Messenger RNA has already proven its credentials in the race to create a COVID-19 vaccine, and researchers are investigating whether this versatile technology could also boost recovery from a heart attack.
mRNA cemented itself in public vernacular in 2020 when Pfizer-BioNTech and Moderna used the tech to create their COVID-19 shots. These vaccines use tiny fat droplets—known as lipid nanoparticles (LNPs)—to deliver mRNA to the body’s cells that imitates the protein on the coronavirus. The body’s immune response then creates antibodies that are ready to fight the infection.
Researchers are now hoping modified mRNA could be used to instruct heart cells to repair themselves after a heart attack. A preliminary mouse model shed light on the potential, with findings presented April 30 at Frontiers in CardioVascular Biomedicine 2022, a scientific congress of the European Society of Cardiology.

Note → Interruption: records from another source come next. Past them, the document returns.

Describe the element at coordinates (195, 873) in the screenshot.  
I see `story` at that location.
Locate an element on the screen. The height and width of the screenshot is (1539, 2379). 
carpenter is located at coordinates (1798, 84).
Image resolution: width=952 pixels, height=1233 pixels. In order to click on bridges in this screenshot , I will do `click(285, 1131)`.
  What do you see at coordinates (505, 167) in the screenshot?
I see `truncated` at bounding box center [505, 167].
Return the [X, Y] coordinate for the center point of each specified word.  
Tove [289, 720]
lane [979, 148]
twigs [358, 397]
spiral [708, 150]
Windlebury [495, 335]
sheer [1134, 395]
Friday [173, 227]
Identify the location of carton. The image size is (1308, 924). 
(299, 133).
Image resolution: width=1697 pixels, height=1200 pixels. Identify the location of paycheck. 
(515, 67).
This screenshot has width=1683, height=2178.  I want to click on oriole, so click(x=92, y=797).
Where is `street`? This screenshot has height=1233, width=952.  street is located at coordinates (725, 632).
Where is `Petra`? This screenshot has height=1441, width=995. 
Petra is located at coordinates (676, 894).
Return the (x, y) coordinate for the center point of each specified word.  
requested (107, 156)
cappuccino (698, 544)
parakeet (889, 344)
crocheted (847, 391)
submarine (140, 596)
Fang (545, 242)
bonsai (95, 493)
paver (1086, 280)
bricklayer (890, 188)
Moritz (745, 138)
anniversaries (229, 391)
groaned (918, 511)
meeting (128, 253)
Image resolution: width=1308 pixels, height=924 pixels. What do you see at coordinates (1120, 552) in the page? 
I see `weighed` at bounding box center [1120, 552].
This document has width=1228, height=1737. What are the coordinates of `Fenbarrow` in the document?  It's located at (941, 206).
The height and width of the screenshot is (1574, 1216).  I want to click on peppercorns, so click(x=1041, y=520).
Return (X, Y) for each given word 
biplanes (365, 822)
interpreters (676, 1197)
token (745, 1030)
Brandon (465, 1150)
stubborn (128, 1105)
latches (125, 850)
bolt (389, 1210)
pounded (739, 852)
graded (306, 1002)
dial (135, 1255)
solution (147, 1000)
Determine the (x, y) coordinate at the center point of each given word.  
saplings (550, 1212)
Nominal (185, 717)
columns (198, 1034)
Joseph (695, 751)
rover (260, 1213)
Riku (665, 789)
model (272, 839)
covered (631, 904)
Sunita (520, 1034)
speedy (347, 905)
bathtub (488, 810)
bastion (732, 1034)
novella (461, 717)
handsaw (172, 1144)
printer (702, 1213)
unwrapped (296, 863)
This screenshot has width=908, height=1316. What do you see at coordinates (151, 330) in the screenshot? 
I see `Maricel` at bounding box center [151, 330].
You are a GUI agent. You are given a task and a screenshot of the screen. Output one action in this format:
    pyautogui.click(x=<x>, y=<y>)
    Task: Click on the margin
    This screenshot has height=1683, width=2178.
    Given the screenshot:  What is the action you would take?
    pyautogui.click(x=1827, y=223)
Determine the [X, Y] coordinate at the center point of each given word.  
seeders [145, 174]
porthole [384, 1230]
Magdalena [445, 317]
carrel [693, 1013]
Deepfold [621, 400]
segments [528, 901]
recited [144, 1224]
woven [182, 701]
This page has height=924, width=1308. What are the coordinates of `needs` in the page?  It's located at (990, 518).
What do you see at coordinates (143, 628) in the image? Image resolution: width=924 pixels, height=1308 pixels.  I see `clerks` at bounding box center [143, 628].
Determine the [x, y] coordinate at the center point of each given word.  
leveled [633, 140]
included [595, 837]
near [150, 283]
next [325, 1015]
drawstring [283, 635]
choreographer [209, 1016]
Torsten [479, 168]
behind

Researchers injected different LNP formulations into the left ventricular wall of the hearts of mice and examined the location of mRNA translation 24 hours later. They found that mRNA did successfully reach the heart cells, although the researchers noted that the highest levels of mRNA translation were in the cells of the liver and spleen.
“High expression was expected in the liver, since it metabolizes the lipid nanoparticles,” study author Clara Labonia, M.D., Ph.D., of the University Medical Center Utrecht in the Netherlands, said in an April 30 release. “Nonetheless, it was encouraging to see that there was mRNA translation in the heart tissue, which means that lipid nanoparticles could work as delivery systems for mRNA therapy.”
The next step will be to test more formulations and choose the one that most efficiently targets heart tissue, Labonia said. “We will then assess whether delivery of mRNA to mice with ischemic hearts has any therapeutic effect.”